With regard to E-readers, they appear to be the future and will probably replace paper books at some point this century and have obvious advantages over ordinary books. My own inclination is to stick with paper but I say good luck to those who go for the E format; especially as some of the classics are given free.
I'm sorry to read that you don't have a job; especially at this moment when the unemployment rate is still very high in the USA. It seems to vary in different parts of the country but I would say that getting paid employment is the first and most important step to getting a life. The second is to save regularly and never ever go into the red on your account and, when everyone else is buying, do the opposite and save. That's how I was able to stay unemployed for a year without stress during a bad patch .When I did get back to work, I stayed in the job for eleven years even though I disliked the district where I worked. During that time I saved a good deal again so that when I fell out with a man who took over the department I worked for, I was able to walk away from the job without undue qualms. Having money means that you don't have to take any nonsense from people no matter how senior they may be. In other words, it is the only thing that guarantees your independence.
Even today, I never go to a cashpoint without checking my balance before drawing money. It doesn't mean living like a hermit but that you spend what you have earned wisely rather than giving it to a lot of hucksters who want to sell you something that everyone else is buying. I have found it a good idea not to follow the herd, because thinking for oneself allows a person to see the wood and not just the trees. This doesn't mean that I haven't made mistakes. In one instance I was in a position to make a good deal of money with very little risk and I passed it up out of indolence but I still had enough money to do more or less what I wanted to because I didn't set my sights too high and lived within my means.

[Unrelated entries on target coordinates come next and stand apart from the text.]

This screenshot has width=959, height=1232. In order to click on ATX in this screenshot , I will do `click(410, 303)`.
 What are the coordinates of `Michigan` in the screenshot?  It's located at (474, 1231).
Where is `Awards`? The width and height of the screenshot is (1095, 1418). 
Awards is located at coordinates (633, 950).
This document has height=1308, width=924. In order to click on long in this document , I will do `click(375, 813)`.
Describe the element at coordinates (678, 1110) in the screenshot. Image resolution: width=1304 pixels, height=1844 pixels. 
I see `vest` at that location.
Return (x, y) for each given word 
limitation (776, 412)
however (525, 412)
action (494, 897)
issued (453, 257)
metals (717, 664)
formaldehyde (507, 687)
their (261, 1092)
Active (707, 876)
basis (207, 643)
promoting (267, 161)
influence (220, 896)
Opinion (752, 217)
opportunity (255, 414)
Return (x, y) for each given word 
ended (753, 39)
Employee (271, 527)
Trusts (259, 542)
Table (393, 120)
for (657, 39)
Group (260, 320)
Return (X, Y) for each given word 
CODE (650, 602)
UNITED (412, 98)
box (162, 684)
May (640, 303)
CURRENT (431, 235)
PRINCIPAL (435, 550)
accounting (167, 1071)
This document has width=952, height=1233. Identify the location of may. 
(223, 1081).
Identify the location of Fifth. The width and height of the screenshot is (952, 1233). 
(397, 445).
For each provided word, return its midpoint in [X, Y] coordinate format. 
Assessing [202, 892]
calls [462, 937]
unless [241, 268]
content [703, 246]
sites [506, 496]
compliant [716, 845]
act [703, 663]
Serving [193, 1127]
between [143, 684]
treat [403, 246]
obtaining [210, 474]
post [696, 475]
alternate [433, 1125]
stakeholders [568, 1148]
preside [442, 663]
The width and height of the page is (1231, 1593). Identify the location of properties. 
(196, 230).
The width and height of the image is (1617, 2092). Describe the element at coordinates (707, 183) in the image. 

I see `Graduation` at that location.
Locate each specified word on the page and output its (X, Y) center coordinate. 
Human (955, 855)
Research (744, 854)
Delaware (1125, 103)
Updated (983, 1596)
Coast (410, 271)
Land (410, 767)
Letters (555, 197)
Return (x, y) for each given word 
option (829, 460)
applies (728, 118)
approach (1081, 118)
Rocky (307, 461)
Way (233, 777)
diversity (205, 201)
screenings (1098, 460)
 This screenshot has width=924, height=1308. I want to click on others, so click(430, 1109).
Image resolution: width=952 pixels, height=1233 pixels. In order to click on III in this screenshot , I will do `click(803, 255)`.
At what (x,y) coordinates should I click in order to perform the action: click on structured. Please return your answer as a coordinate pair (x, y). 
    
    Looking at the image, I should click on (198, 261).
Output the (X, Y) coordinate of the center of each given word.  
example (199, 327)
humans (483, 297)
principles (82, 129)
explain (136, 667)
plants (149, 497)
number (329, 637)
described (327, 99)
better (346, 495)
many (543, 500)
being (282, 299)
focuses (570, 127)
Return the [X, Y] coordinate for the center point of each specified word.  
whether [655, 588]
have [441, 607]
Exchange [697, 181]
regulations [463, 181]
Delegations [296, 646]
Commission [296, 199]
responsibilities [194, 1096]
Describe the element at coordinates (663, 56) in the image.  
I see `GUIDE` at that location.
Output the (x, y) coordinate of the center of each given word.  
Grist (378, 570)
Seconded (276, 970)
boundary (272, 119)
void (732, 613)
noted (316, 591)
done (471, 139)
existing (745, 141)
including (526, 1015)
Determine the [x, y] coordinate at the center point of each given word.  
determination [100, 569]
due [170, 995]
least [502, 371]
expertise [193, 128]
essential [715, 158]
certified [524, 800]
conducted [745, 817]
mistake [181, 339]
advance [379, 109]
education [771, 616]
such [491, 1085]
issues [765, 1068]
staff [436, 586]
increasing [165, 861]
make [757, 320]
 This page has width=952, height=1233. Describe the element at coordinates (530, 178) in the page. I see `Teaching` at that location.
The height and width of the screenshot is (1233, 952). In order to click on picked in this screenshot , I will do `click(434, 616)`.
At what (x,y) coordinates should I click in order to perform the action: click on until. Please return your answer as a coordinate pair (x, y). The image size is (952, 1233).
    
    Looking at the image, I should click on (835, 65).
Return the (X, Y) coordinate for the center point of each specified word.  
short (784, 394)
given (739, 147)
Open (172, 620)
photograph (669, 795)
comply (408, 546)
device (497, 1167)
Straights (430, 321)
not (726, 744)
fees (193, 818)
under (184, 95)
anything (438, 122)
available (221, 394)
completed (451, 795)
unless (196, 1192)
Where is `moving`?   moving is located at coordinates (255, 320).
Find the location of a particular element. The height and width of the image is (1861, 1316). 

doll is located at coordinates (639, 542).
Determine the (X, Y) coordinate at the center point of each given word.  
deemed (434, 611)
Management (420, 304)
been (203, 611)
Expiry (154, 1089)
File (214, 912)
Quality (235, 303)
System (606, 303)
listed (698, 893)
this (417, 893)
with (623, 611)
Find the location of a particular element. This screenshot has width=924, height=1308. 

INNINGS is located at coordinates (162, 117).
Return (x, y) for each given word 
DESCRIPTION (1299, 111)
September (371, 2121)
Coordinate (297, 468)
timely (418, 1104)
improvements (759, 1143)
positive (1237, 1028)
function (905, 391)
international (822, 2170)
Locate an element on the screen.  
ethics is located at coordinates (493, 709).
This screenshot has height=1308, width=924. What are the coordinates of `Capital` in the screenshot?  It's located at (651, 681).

On the other hand, had I followed my inclination and gone ahead with the deal, I would have been able to retire a lot earlier than I did and would now be living in the south of France, which in European terms is about as good as it gets.
As I have said earlier in this correspondence, personal experience is always better than that received through literature; which by it's nature is second-hand and may not relate to what you have experienced or want to experience yourself. There are people who have never read a book but have done things equal to anything that one might read in novels. Sitting in an armchair surrounded by thousands of books is an artificial substitute for life itself even though we may have enjoyed what they contain. None of the writers that might be able to help you could do so without having experienced life above and beyond the ability to put it into writing. Writers can make the mundane interesting by their skill in presentation but that doesn't mean that their readers should accept it as a substitute for their own lives.
You could be right, I really don't know as I haven't counted them, there is also the fact that I have re read some of them a number of times. In the long run it doesn't matter how many books someone reads, so much as what they have read. The main concerns are whether one has enjoyed them and whether anything has been learned from them.
I don't know exactly but I suppose it would be several hundred. I don't read much these days as I have other things to do but if something is of particular interest I will find time for it. Modern writers don't interest me and one of the useful things about this forum is that I can get some idea of what's being written nowadays and thus avoid wasting time on books that don't seem to me to be worth reading.